Among the conclusions drawn from these studies were 1) a low-risk subpopulation indeed could be identified, and 2) patients in this study were at a low enough risk to study their management with a less intensive regimen than the standard inpatient, parenteral treatment. A pilot study by the same group tested this latter idea, as have other investigators,[6-11] with the growing consensus that risk assessment is possible and that outpatient treatment, either completely or in the form of early discharge, is feasible.
Definition of Low-Risk Patients
Low-risk patients can be loosely defined as being clinically stable, having controlled malignancies, and presenting with no significant acute comorbidity. The term, significant, is, of course, a clinical judgment, but here indicates any condition suggesting clinical instability or requiring hospitalizationwith or without neutropenia. Another significant predictor of risk in these patients is the degree and duration of neutropenia. For instance, a study from the National Cancer Institute (NCI) revealed that 95% of patients with neutropenia lasting seven days or less responded to the initial antibiotic therapy, whereas only 32% of patients with greater than 15 days of neutropenia responded to treatment. Furthermore, the overall risk of medical complications was lower for patients whose neutropenia resolved in less than seven days.

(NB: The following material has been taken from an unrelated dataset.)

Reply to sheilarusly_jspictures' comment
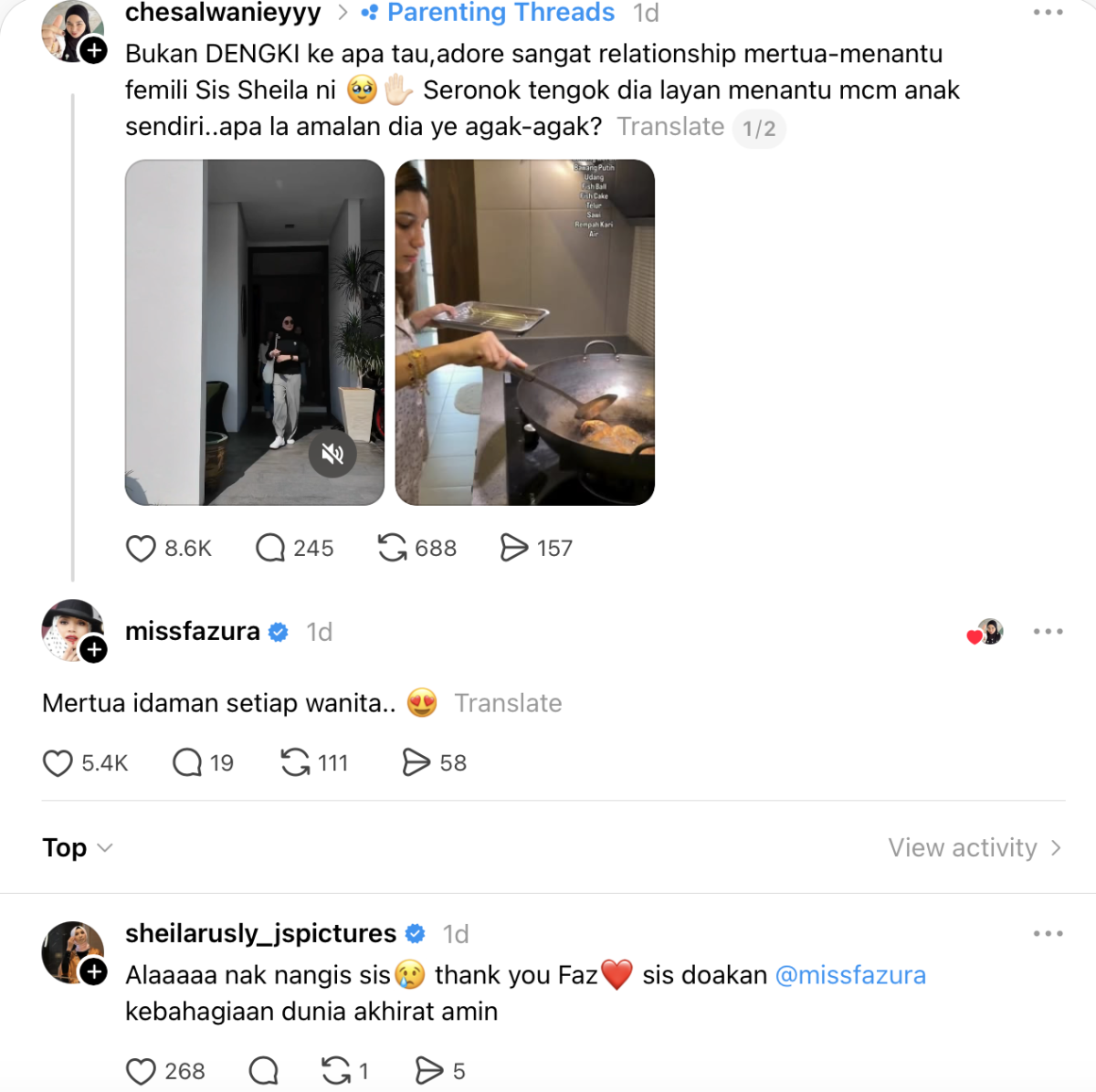Image resolution: width=1096 pixels, height=1092 pixels. click(264, 1071)
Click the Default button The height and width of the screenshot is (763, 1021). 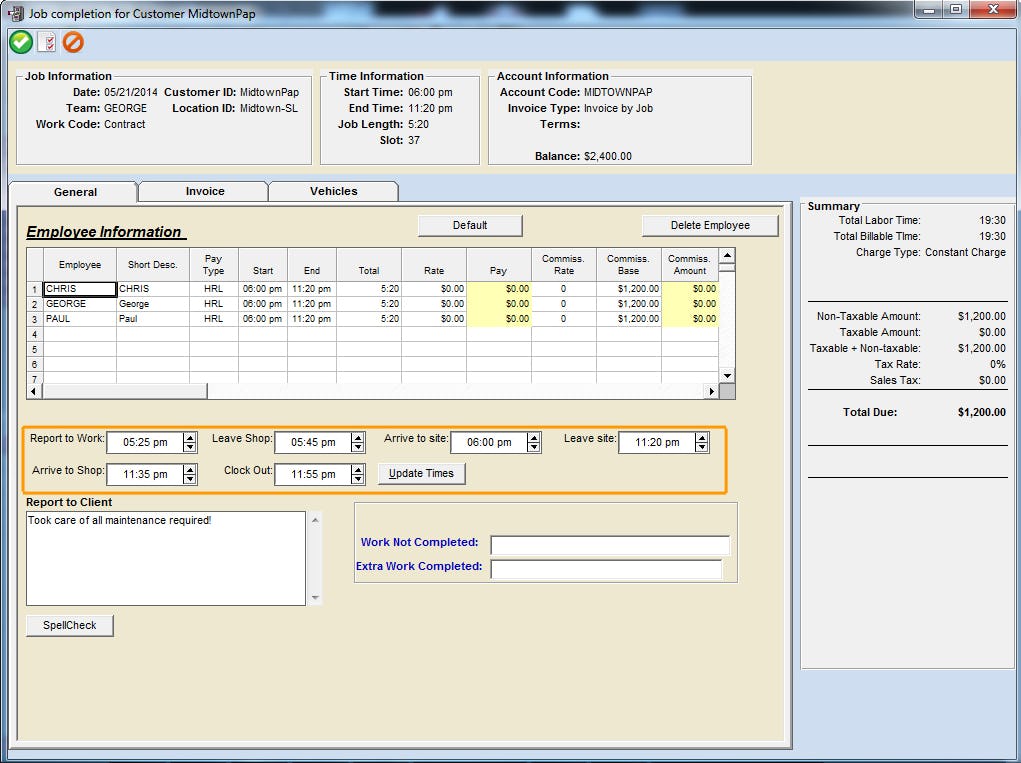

Degree of neutropenia also contributes to risk, with increasing severity correlating with increased frequency of infectious complications. Because patients with solid tumors are more likely to have short-duration neutropenia, these patients may, in general, have a lower risk of complications than patients with hematologic malignancies. Some patients with leukemia in remission who are intensively treated patients may also have low-risk presentations.[1,2,14] Although the duration and degree of neutropenia may be difficult to anticipate, both may be influenced by the intensity of the patients previous chemotherapy and the patients estimated bone marrow reserve.
Although this type of underlying neoplasm is associated with risk, in part because of the intensity of chemotherapy, not all patients with hematologic malignancies belong in this high-risk category. Talcotts original risk assessment scheme included patients with acute leukemia in remission among low-risk patients. Several studies have upheld the validity of this assessment, such as those conducted by the Ambulatory and Supportive Care Oncology Research Program (ASCORP) at the M. D. Anderson Cancer Center in Houston, Texas, which included patients with controlled leukemia, as well as those with solid tumors.[4,5,14] One such study showed that while patients with solid tumors had a significantly better response rate (91%), patients with hematologic malignancies still responded well to therapy, at a rate of 60% (P = .002). Low-risk presentations, while occurring more frequently in patients with solid tumors, do occur among patients with aggressively treated hematologic malignancies.
When fatal infections occur during episodes of fever and neutropenia, they usually occur in the terminal phase of disease and are due to untreatable cancer, not inadequate supportive care. Therefore, many patients with controlled hematologic malignancies may qualify as low risk and may potentially become candidates for ambulatory therapy. Some experts consider such patients to be at intermediate or moderate risk.